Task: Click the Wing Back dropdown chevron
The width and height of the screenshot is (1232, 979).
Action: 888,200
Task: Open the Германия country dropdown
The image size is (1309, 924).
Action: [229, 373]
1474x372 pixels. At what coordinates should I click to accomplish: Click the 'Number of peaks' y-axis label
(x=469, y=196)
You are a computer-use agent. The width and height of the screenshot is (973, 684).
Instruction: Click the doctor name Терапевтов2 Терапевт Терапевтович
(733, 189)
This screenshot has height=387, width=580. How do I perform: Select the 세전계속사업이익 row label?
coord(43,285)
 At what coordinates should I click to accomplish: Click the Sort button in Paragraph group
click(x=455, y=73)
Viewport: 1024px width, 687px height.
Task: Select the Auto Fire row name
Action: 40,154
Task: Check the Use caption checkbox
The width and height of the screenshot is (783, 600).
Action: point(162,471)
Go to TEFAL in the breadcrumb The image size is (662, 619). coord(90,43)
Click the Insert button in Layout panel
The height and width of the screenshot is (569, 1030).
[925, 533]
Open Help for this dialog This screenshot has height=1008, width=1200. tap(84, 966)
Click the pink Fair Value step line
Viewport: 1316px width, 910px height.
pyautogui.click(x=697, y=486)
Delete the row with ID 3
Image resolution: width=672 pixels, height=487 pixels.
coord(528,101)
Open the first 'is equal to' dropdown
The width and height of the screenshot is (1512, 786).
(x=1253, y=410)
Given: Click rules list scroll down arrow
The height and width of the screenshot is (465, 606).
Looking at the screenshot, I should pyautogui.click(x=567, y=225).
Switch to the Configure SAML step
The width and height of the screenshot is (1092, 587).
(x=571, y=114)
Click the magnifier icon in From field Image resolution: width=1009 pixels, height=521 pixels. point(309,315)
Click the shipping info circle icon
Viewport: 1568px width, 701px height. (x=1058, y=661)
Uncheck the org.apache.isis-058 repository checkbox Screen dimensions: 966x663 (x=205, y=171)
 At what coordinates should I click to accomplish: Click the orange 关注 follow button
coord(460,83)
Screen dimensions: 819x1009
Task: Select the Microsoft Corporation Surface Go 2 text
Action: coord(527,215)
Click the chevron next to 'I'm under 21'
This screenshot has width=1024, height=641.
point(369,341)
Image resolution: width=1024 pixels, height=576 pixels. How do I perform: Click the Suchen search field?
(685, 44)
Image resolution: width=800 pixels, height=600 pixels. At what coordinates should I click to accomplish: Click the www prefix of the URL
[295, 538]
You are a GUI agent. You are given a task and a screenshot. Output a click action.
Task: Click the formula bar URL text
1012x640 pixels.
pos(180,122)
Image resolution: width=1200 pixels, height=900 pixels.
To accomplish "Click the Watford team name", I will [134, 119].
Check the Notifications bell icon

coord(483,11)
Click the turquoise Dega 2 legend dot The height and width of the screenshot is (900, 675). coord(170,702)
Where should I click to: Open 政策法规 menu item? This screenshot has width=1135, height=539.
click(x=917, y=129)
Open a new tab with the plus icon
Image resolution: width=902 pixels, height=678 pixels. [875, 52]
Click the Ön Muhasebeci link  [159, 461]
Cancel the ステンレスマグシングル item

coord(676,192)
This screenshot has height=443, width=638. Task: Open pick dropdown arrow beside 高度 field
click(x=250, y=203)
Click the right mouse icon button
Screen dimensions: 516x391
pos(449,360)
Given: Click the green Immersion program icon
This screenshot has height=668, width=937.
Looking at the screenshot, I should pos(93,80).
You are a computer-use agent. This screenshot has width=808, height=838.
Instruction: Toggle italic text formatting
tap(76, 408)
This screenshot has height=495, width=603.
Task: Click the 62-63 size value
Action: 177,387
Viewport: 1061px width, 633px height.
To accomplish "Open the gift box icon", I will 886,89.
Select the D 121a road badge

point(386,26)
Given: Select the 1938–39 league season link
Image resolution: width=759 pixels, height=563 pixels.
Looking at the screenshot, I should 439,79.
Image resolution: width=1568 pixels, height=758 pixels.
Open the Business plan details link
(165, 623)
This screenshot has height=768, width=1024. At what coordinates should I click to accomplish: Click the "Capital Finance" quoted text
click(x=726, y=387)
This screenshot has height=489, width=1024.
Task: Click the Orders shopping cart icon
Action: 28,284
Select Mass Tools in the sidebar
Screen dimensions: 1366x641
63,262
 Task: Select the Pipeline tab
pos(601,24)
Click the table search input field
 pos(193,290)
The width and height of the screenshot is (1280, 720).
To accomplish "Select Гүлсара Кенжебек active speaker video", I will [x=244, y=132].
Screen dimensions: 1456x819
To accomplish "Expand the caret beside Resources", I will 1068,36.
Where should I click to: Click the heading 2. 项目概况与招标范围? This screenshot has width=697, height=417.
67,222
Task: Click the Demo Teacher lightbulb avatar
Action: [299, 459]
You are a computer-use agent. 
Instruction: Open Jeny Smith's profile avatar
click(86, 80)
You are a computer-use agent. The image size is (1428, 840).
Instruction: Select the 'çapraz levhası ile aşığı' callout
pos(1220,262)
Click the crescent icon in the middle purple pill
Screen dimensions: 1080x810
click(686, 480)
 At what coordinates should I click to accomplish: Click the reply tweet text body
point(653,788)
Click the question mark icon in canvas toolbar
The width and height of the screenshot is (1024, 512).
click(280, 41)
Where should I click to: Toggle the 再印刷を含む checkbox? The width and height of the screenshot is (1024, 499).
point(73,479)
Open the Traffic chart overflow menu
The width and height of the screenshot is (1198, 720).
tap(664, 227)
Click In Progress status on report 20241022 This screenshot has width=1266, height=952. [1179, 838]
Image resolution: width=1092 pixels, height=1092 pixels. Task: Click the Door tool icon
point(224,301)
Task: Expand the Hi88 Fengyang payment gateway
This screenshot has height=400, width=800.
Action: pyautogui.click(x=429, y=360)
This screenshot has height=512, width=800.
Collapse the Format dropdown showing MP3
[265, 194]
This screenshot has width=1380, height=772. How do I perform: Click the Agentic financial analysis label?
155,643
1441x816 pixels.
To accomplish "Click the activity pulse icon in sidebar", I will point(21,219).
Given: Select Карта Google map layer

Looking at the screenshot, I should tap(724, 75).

——

◆ **TASK ITEM**:
From the first line to the last, set down every record exactly as written above.

◆ **SOLVED PROBLEM**:
Task: Click the Wing Back dropdown chevron
The width and height of the screenshot is (1232, 979).
Action: 888,200
Task: Open the Германия country dropdown
The image size is (1309, 924).
Action: [229, 373]
1474x372 pixels. At what coordinates should I click to accomplish: Click the 'Number of peaks' y-axis label
(x=469, y=196)
You are a computer-use agent. The width and height of the screenshot is (973, 684).
Instruction: Click the doctor name Терапевтов2 Терапевт Терапевтович
(733, 189)
This screenshot has height=387, width=580. How do I perform: Select the 세전계속사업이익 row label?
coord(43,285)
 At what coordinates should I click to accomplish: Click the Sort button in Paragraph group
click(x=455, y=73)
Viewport: 1024px width, 687px height.
Task: Select the Auto Fire row name
Action: 40,154
Task: Check the Use caption checkbox
The width and height of the screenshot is (783, 600).
Action: point(162,471)
Go to TEFAL in the breadcrumb The image size is (662, 619). coord(90,43)
Click the Insert button in Layout panel
The height and width of the screenshot is (569, 1030).
[925, 533]
Open Help for this dialog This screenshot has height=1008, width=1200. tap(84, 966)
Click the pink Fair Value step line
Viewport: 1316px width, 910px height.
pyautogui.click(x=697, y=486)
Delete the row with ID 3
Image resolution: width=672 pixels, height=487 pixels.
coord(528,101)
Open the first 'is equal to' dropdown
The width and height of the screenshot is (1512, 786).
(x=1253, y=410)
Given: Click rules list scroll down arrow
The height and width of the screenshot is (465, 606).
Looking at the screenshot, I should pyautogui.click(x=567, y=225).
Switch to the Configure SAML step
The width and height of the screenshot is (1092, 587).
(x=571, y=114)
Click the magnifier icon in From field Image resolution: width=1009 pixels, height=521 pixels. point(309,315)
Click the shipping info circle icon
Viewport: 1568px width, 701px height. (x=1058, y=661)
Uncheck the org.apache.isis-058 repository checkbox Screen dimensions: 966x663 (x=205, y=171)
 At what coordinates should I click to accomplish: Click the orange 关注 follow button
coord(460,83)
Screen dimensions: 819x1009
Task: Select the Microsoft Corporation Surface Go 2 text
Action: coord(527,215)
Click the chevron next to 'I'm under 21'
This screenshot has width=1024, height=641.
point(369,341)
Image resolution: width=1024 pixels, height=576 pixels. How do I perform: Click the Suchen search field?
(685, 44)
Image resolution: width=800 pixels, height=600 pixels. At what coordinates should I click to accomplish: Click the www prefix of the URL
[295, 538]
You are a GUI agent. You are given a task and a screenshot. Output a click action.
Task: Click the formula bar URL text
1012x640 pixels.
pos(180,122)
Image resolution: width=1200 pixels, height=900 pixels.
To accomplish "Click the Watford team name", I will [134, 119].
Check the Notifications bell icon

coord(483,11)
Click the turquoise Dega 2 legend dot The height and width of the screenshot is (900, 675). coord(170,702)
Where should I click to: Open 政策法规 menu item? This screenshot has width=1135, height=539.
click(x=917, y=129)
Open a new tab with the plus icon
Image resolution: width=902 pixels, height=678 pixels. [875, 52]
Click the Ön Muhasebeci link  [159, 461]
Cancel the ステンレスマグシングル item

coord(676,192)
This screenshot has height=443, width=638. Task: Open pick dropdown arrow beside 高度 field
click(x=250, y=203)
Click the right mouse icon button
Screen dimensions: 516x391
pos(449,360)
Given: Click the green Immersion program icon
This screenshot has height=668, width=937.
Looking at the screenshot, I should pos(93,80).
You are a computer-use agent. This screenshot has width=808, height=838.
Instruction: Toggle italic text formatting
tap(76, 408)
This screenshot has height=495, width=603.
Task: Click the 62-63 size value
Action: 177,387
Viewport: 1061px width, 633px height.
To accomplish "Open the gift box icon", I will 886,89.
Select the D 121a road badge

point(386,26)
Given: Select the 1938–39 league season link
Image resolution: width=759 pixels, height=563 pixels.
Looking at the screenshot, I should 439,79.
Image resolution: width=1568 pixels, height=758 pixels.
Open the Business plan details link
(165, 623)
This screenshot has height=768, width=1024. At what coordinates should I click to accomplish: Click the "Capital Finance" quoted text
click(x=726, y=387)
This screenshot has height=489, width=1024.
Task: Click the Orders shopping cart icon
Action: 28,284
Select Mass Tools in the sidebar
Screen dimensions: 1366x641
63,262
 Task: Select the Pipeline tab
pos(601,24)
Click the table search input field
 pos(193,290)
The width and height of the screenshot is (1280, 720).
To accomplish "Select Гүлсара Кенжебек active speaker video", I will [x=244, y=132].
Screen dimensions: 1456x819
To accomplish "Expand the caret beside Resources", I will 1068,36.
Where should I click to: Click the heading 2. 项目概况与招标范围? This screenshot has width=697, height=417.
67,222
Task: Click the Demo Teacher lightbulb avatar
Action: [299, 459]
You are a computer-use agent. 
Instruction: Open Jeny Smith's profile avatar
click(86, 80)
You are a computer-use agent. The image size is (1428, 840).
Instruction: Select the 'çapraz levhası ile aşığı' callout
pos(1220,262)
Click the crescent icon in the middle purple pill
Screen dimensions: 1080x810
click(686, 480)
 At what coordinates should I click to accomplish: Click the reply tweet text body
point(653,788)
Click the question mark icon in canvas toolbar
The width and height of the screenshot is (1024, 512).
click(280, 41)
Where should I click to: Toggle the 再印刷を含む checkbox? The width and height of the screenshot is (1024, 499).
point(73,479)
Open the Traffic chart overflow menu
The width and height of the screenshot is (1198, 720).
tap(664, 227)
Click In Progress status on report 20241022 This screenshot has width=1266, height=952. [1179, 838]
Image resolution: width=1092 pixels, height=1092 pixels. Task: Click the Door tool icon
point(224,301)
Task: Expand the Hi88 Fengyang payment gateway
This screenshot has height=400, width=800.
Action: pyautogui.click(x=429, y=360)
This screenshot has height=512, width=800.
Collapse the Format dropdown showing MP3
[265, 194]
This screenshot has width=1380, height=772. How do I perform: Click the Agentic financial analysis label?
155,643
1441x816 pixels.
To accomplish "Click the activity pulse icon in sidebar", I will point(21,219).
Given: Select Карта Google map layer

Looking at the screenshot, I should tap(724, 75).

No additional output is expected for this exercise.